_Work task_
Each entry below is to be printed verbatim.

(Data records)

*** Block opens ***

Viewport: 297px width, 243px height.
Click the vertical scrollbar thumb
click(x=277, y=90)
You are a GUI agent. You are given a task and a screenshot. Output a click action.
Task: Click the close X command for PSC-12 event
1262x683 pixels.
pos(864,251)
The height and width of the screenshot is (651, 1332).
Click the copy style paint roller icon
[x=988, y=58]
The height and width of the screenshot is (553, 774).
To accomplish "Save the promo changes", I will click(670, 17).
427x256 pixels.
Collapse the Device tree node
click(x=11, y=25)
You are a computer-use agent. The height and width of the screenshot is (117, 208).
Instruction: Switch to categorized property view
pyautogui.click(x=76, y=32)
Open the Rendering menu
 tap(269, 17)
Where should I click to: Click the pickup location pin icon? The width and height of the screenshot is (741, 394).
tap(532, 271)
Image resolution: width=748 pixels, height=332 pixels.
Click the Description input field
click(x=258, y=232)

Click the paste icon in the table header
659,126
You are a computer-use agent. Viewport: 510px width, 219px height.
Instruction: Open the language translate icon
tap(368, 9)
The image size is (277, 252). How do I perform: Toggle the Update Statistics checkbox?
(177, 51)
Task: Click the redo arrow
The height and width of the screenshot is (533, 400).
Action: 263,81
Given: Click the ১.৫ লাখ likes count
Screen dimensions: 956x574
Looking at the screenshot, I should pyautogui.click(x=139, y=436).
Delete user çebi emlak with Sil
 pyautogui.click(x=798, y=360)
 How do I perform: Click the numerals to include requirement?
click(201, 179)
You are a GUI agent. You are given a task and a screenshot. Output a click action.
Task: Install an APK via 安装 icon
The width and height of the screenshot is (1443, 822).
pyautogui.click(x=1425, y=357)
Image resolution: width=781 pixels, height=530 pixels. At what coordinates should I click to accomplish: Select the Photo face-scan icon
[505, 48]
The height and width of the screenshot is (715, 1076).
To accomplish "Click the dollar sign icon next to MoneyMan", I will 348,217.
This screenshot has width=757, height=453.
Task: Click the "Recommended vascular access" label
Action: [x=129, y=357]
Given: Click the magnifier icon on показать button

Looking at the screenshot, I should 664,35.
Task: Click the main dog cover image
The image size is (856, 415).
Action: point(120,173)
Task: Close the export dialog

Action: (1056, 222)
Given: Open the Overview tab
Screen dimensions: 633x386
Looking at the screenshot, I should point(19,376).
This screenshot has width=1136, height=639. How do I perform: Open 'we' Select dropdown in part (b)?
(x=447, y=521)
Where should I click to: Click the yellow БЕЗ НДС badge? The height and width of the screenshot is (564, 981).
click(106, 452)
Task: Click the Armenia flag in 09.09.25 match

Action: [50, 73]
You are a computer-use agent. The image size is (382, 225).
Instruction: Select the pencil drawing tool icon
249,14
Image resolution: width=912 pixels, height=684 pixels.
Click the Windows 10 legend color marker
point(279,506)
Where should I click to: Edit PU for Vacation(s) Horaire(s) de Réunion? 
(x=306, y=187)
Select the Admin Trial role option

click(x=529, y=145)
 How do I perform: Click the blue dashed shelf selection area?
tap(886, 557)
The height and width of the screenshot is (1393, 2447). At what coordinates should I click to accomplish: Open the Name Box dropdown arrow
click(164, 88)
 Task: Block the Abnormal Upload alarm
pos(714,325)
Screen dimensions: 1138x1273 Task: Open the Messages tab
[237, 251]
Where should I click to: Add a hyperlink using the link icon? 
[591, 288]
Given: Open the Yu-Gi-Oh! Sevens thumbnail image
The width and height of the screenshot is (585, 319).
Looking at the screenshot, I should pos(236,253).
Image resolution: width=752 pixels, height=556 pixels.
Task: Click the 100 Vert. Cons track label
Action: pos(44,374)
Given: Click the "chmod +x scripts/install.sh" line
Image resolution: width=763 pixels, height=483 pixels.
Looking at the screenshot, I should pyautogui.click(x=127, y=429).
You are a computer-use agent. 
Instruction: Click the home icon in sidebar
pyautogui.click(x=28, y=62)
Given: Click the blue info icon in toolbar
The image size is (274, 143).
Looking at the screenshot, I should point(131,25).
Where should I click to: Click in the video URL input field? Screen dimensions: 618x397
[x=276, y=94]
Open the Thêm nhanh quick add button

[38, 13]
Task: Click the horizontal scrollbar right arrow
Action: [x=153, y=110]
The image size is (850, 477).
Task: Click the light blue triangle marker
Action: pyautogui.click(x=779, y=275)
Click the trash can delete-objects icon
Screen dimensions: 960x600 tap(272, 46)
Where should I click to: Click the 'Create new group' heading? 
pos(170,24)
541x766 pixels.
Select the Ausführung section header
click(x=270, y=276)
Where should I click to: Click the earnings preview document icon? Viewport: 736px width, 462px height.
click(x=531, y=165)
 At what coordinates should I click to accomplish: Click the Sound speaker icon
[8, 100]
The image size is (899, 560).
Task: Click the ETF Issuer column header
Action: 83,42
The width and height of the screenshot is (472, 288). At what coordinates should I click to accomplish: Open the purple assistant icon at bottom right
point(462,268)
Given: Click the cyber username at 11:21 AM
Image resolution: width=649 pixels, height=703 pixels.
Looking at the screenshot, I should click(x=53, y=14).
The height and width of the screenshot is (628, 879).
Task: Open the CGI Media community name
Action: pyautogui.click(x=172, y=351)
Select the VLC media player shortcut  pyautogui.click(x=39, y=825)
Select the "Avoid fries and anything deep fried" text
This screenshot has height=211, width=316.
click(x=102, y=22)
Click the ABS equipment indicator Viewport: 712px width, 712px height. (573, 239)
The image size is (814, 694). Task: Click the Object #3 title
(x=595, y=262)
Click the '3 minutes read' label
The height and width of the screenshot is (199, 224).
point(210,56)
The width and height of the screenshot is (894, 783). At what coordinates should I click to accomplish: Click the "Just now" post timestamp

*** Block closes ***

_Response for this exercise_
Viewport: 297px width, 243px height.
Click the vertical scrollbar thumb
click(x=277, y=90)
You are a GUI agent. You are given a task and a screenshot. Output a click action.
Task: Click the close X command for PSC-12 event
1262x683 pixels.
pos(864,251)
The height and width of the screenshot is (651, 1332).
Click the copy style paint roller icon
[x=988, y=58]
The height and width of the screenshot is (553, 774).
To accomplish "Save the promo changes", I will click(670, 17).
427x256 pixels.
Collapse the Device tree node
click(x=11, y=25)
You are a computer-use agent. The height and width of the screenshot is (117, 208).
Instruction: Switch to categorized property view
pyautogui.click(x=76, y=32)
Open the Rendering menu
 tap(269, 17)
Where should I click to: Click the pickup location pin icon? The width and height of the screenshot is (741, 394).
tap(532, 271)
Image resolution: width=748 pixels, height=332 pixels.
Click the Description input field
click(x=258, y=232)

Click the paste icon in the table header
659,126
You are a computer-use agent. Viewport: 510px width, 219px height.
Instruction: Open the language translate icon
tap(368, 9)
The image size is (277, 252). How do I perform: Toggle the Update Statistics checkbox?
(177, 51)
Task: Click the redo arrow
The height and width of the screenshot is (533, 400).
Action: 263,81
Given: Click the ১.৫ লাখ likes count
Screen dimensions: 956x574
Looking at the screenshot, I should pyautogui.click(x=139, y=436).
Delete user çebi emlak with Sil
 pyautogui.click(x=798, y=360)
 How do I perform: Click the numerals to include requirement?
click(201, 179)
You are a GUI agent. You are given a task and a screenshot. Output a click action.
Task: Install an APK via 安装 icon
The width and height of the screenshot is (1443, 822).
pyautogui.click(x=1425, y=357)
Image resolution: width=781 pixels, height=530 pixels. At what coordinates should I click to accomplish: Select the Photo face-scan icon
[505, 48]
The height and width of the screenshot is (715, 1076).
To accomplish "Click the dollar sign icon next to MoneyMan", I will 348,217.
This screenshot has width=757, height=453.
Task: Click the "Recommended vascular access" label
Action: [x=129, y=357]
Given: Click the magnifier icon on показать button

Looking at the screenshot, I should 664,35.
Task: Click the main dog cover image
The image size is (856, 415).
Action: point(120,173)
Task: Close the export dialog

Action: (1056, 222)
Given: Open the Overview tab
Screen dimensions: 633x386
Looking at the screenshot, I should point(19,376).
This screenshot has width=1136, height=639. How do I perform: Open 'we' Select dropdown in part (b)?
(x=447, y=521)
Where should I click to: Click the yellow БЕЗ НДС badge? The height and width of the screenshot is (564, 981).
click(106, 452)
Task: Click the Armenia flag in 09.09.25 match

Action: [50, 73]
You are a computer-use agent. The image size is (382, 225).
Instruction: Select the pencil drawing tool icon
249,14
Image resolution: width=912 pixels, height=684 pixels.
Click the Windows 10 legend color marker
point(279,506)
Where should I click to: Edit PU for Vacation(s) Horaire(s) de Réunion? 
(x=306, y=187)
Select the Admin Trial role option

click(x=529, y=145)
 How do I perform: Click the blue dashed shelf selection area?
tap(886, 557)
The height and width of the screenshot is (1393, 2447). At what coordinates should I click to accomplish: Open the Name Box dropdown arrow
click(164, 88)
 Task: Block the Abnormal Upload alarm
pos(714,325)
Screen dimensions: 1138x1273 Task: Open the Messages tab
[237, 251]
Where should I click to: Add a hyperlink using the link icon? 
[591, 288]
Given: Open the Yu-Gi-Oh! Sevens thumbnail image
The width and height of the screenshot is (585, 319).
Looking at the screenshot, I should pos(236,253).
Image resolution: width=752 pixels, height=556 pixels.
Task: Click the 100 Vert. Cons track label
Action: pos(44,374)
Given: Click the "chmod +x scripts/install.sh" line
Image resolution: width=763 pixels, height=483 pixels.
Looking at the screenshot, I should pyautogui.click(x=127, y=429).
You are a computer-use agent. 
Instruction: Click the home icon in sidebar
pyautogui.click(x=28, y=62)
Given: Click the blue info icon in toolbar
The image size is (274, 143).
Looking at the screenshot, I should point(131,25).
Where should I click to: Click in the video URL input field? Screen dimensions: 618x397
[x=276, y=94]
Open the Thêm nhanh quick add button

[38, 13]
Task: Click the horizontal scrollbar right arrow
Action: [x=153, y=110]
The image size is (850, 477).
Task: Click the light blue triangle marker
Action: pyautogui.click(x=779, y=275)
Click the trash can delete-objects icon
Screen dimensions: 960x600 tap(272, 46)
Where should I click to: Click the 'Create new group' heading? 
pos(170,24)
541x766 pixels.
Select the Ausführung section header
click(x=270, y=276)
Where should I click to: Click the earnings preview document icon? Viewport: 736px width, 462px height.
click(x=531, y=165)
 At what coordinates should I click to accomplish: Click the Sound speaker icon
[8, 100]
The image size is (899, 560).
Task: Click the ETF Issuer column header
Action: 83,42
The width and height of the screenshot is (472, 288). At what coordinates should I click to accomplish: Open the purple assistant icon at bottom right
point(462,268)
Given: Click the cyber username at 11:21 AM
Image resolution: width=649 pixels, height=703 pixels.
Looking at the screenshot, I should click(x=53, y=14).
The height and width of the screenshot is (628, 879).
Task: Open the CGI Media community name
Action: pyautogui.click(x=172, y=351)
Select the VLC media player shortcut  pyautogui.click(x=39, y=825)
Select the "Avoid fries and anything deep fried" text
This screenshot has height=211, width=316.
click(x=102, y=22)
Click the ABS equipment indicator Viewport: 712px width, 712px height. (573, 239)
The image size is (814, 694). Task: Click the Object #3 title
(x=595, y=262)
Click the '3 minutes read' label
The height and width of the screenshot is (199, 224).
point(210,56)
The width and height of the screenshot is (894, 783). At what coordinates should I click to accomplish: Click the "Just now" post timestamp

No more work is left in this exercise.